## [EXERCISE AIM]
Copy out the lines below word for word, omitting the pictures.

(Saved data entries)
──────────────────────────────

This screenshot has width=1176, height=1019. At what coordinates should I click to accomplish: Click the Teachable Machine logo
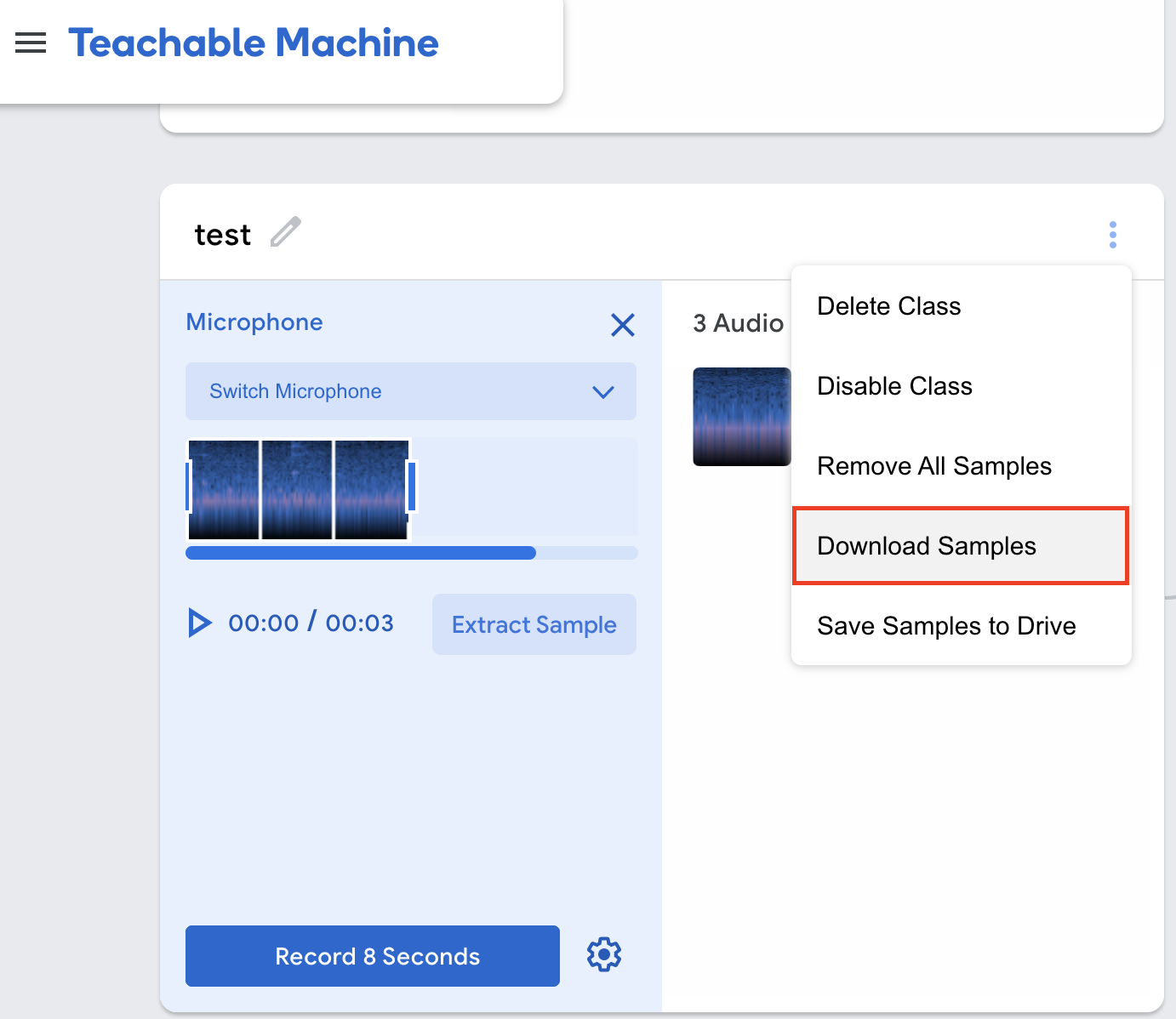(254, 43)
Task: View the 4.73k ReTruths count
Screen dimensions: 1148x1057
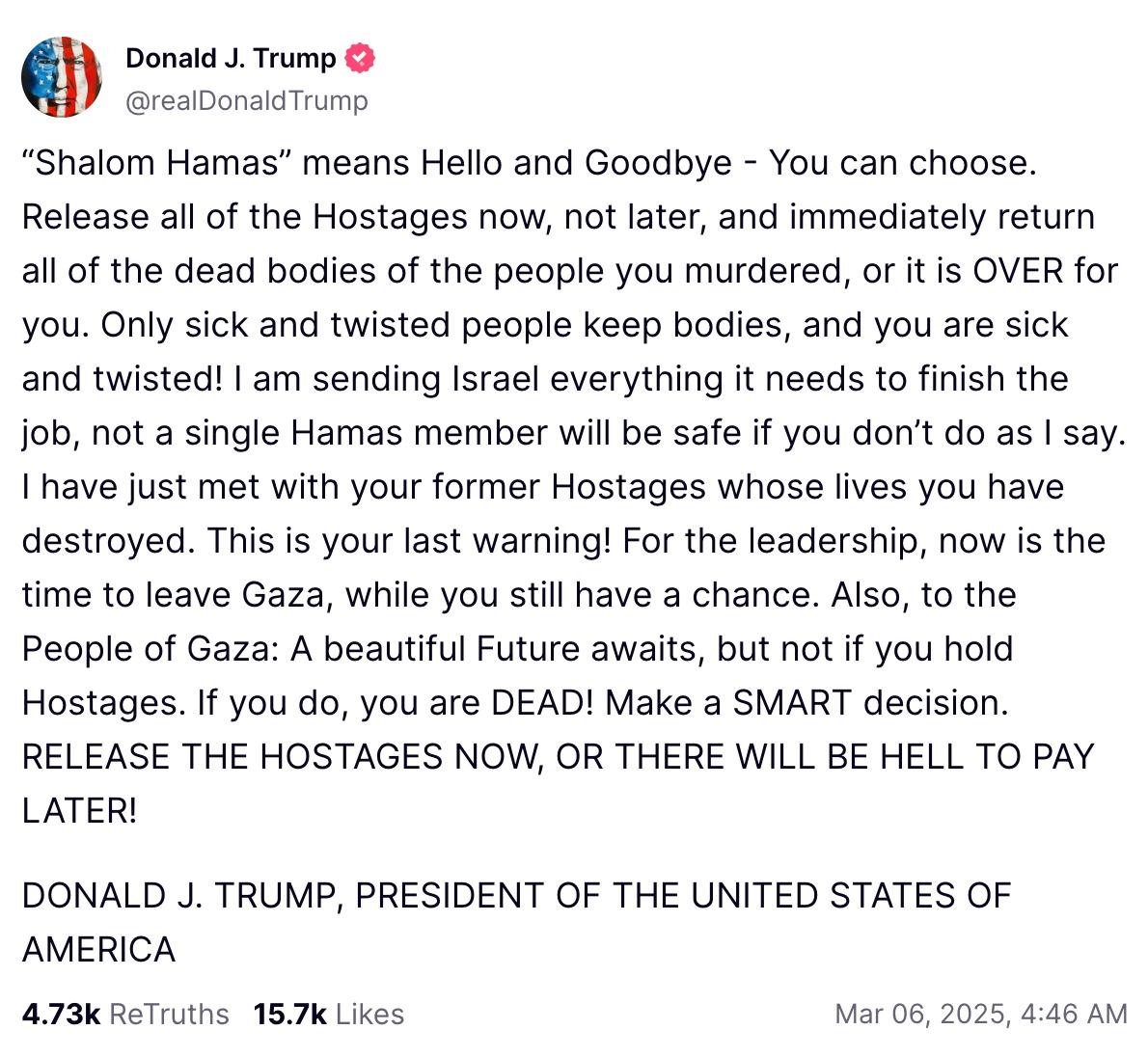Action: click(125, 1014)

──────────────────────────────

## [RESULT OF THE TASK]
This screenshot has width=1176, height=1019. At what coordinates should I click to accomplish: Click the Teachable Machine logo
(254, 43)
Task: View the 4.73k ReTruths count
Screen dimensions: 1148x1057
Action: click(125, 1014)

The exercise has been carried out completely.